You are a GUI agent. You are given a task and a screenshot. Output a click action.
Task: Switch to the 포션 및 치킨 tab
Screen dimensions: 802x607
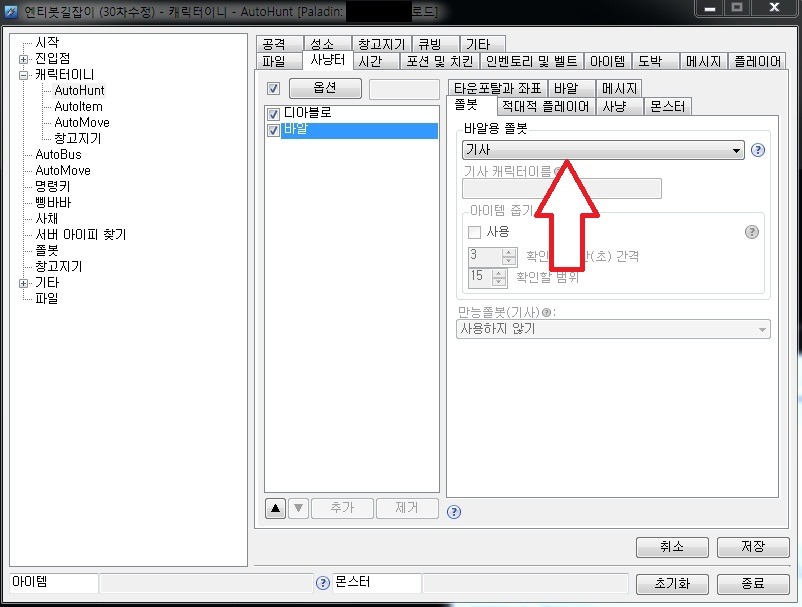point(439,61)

---

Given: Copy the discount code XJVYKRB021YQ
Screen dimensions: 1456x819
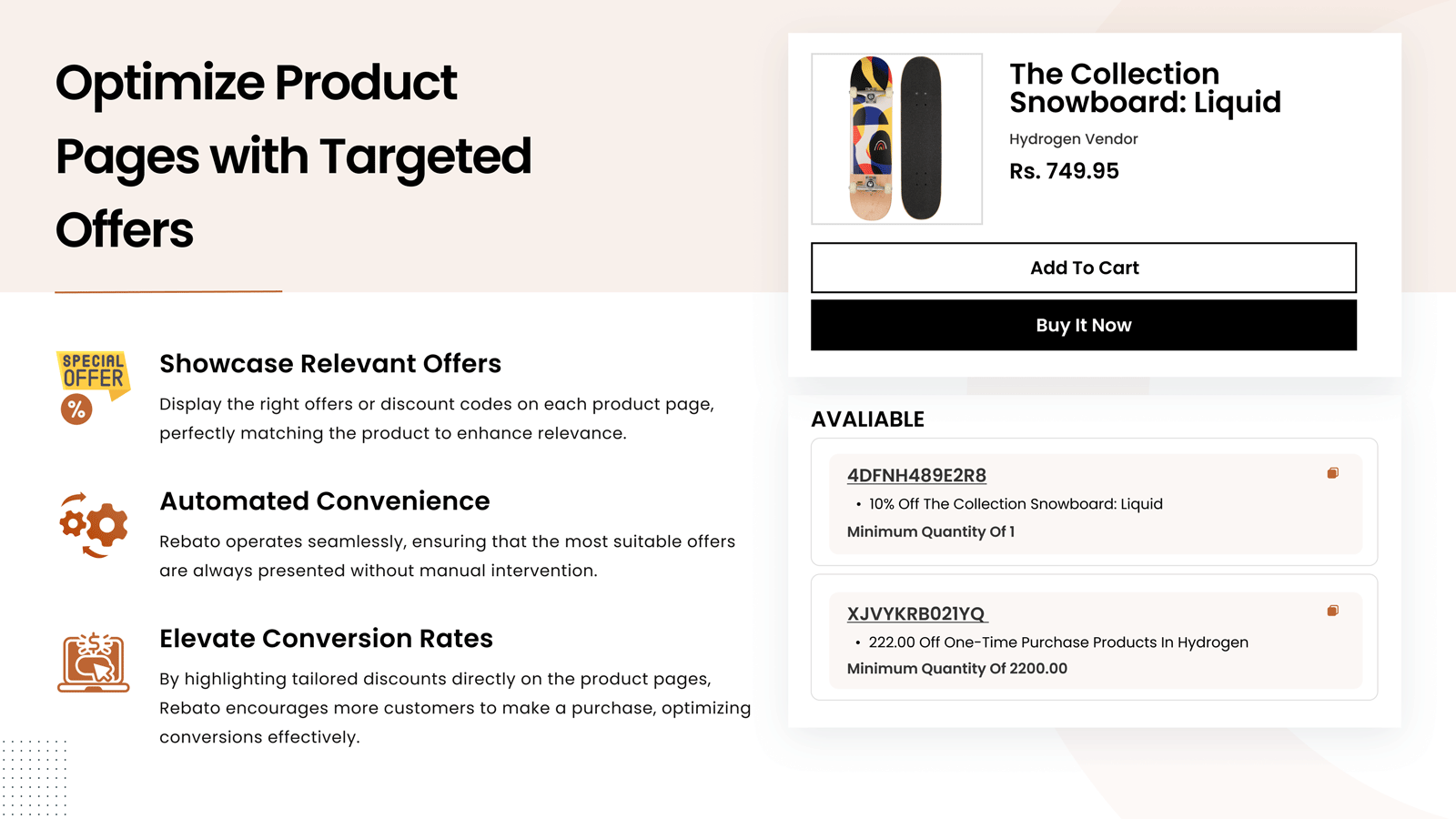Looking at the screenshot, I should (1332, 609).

## Set task
Can you output the records in the part that opens with the line containing "You are a GUI" and closes with the line containing "point(439,61)" as a two-column CSV with the columns input and output, one row per record? Put each field in quotes, replace line breaks with spaces, and leave the pictures out.

## Completed task
input,output
"You are a GUI agent. You are given a task and a screenshot. Output a click action. Task: Switch to the 포션 및 치킨 tab Screen dimensions: 802x607","point(439,61)"